10. The disc brake as claimed in claim 9, wherein a degree of over-compensation is between 70% and 30% above the servo moment, and a degree of under-compensation is preferably between 70% and 30% below the servo moment MS.

11. The disc brake as claimed in claim 9, wherein a degree of over-compensation is between 55% and 45% above the servo moment, and a degree of under-compensation is preferably between 55% and 450% below the servo moment MS.

12. The disc brake as claimed in claim 8, wherein the bevel is configured such that a first part of the bevel at least partially compensates for the servo moment, and a second part at least partially compensates for an effect of friction force of the brake pad carrier plate on the brake carrier.

13. The disc brake as claimed in claim 1, wherein a distance between the action plane and the central plane is between 0 mm and 10 mm.

14. The disc brake as claimed in claim 1, wherein a distance between the action plane and the central plane is between 2 mm and 4 mm.

15. The disc brake as claimed in claim 14, wherein the distance is dimensioned such the offset pressure plate reduces an amount of diagonal wear of the friction lining caused by a friction moment.

16. The disc brake as claimed in claim 8, wherein the bevel of the friction lining meets the carrier plate at a distance spaced from an exit side of the backing plate corresponding to a residual friction lining thickness at which the brake pad is to be replaced.

17. The disc brake as claimed in claim 8, wherein the bevel is at an angle relative to the friction lining friction surface of between 10 and 30.

18. The disc brake as claimed in claim 8, wherein the bevel is at an angle relative to the friction lining friction surface of between 15 and 25.

19. The disc brake as claimed in claim 8, wherein the bevel is at an angle relative to the friction lining friction surface of between 30 and 65.

____________

• [EXERCISE OBJECTIVE]
Quote the disc brake claims from "14. The disc" to "between 10 and 30.". Rely only on the disc brake claims above.

• [RECORDS SHOWN]
____________

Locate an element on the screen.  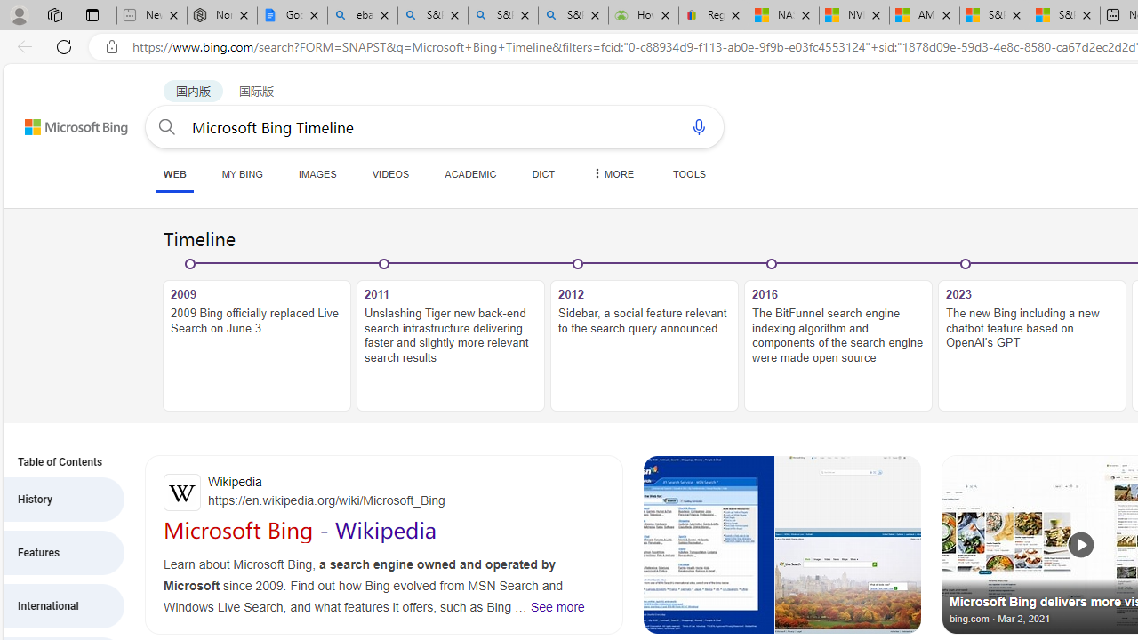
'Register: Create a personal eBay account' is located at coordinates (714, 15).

____________

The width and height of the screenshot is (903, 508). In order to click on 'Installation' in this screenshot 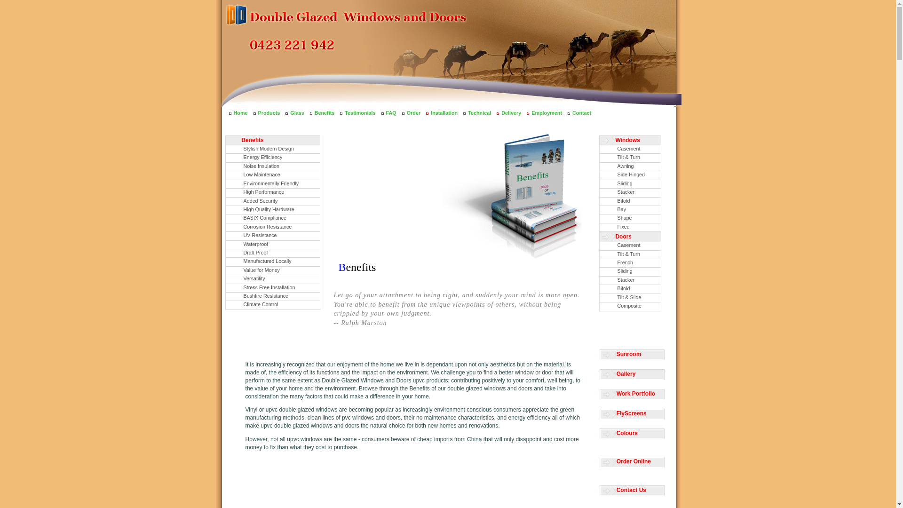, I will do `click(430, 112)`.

____________

• [REPLY TO THE TASK]
14. The disc brake as claimed in claim 1, wherein a distance between the action plane and the central plane is between 2 mm and 4 mm.

15. The disc brake as claimed in claim 14, wherein the distance is dimensioned such the offset pressure plate reduces an amount of diagonal wear of the friction lining caused by a friction moment.

16. The disc brake as claimed in claim 8, wherein the bevel of the friction lining meets the carrier plate at a distance spaced from an exit side of the backing plate corresponding to a residual friction lining thickness at which the brake pad is to be replaced.

17. The disc brake as claimed in claim 8, wherein the bevel is at an angle relative to the friction lining friction surface of between 10 and 30.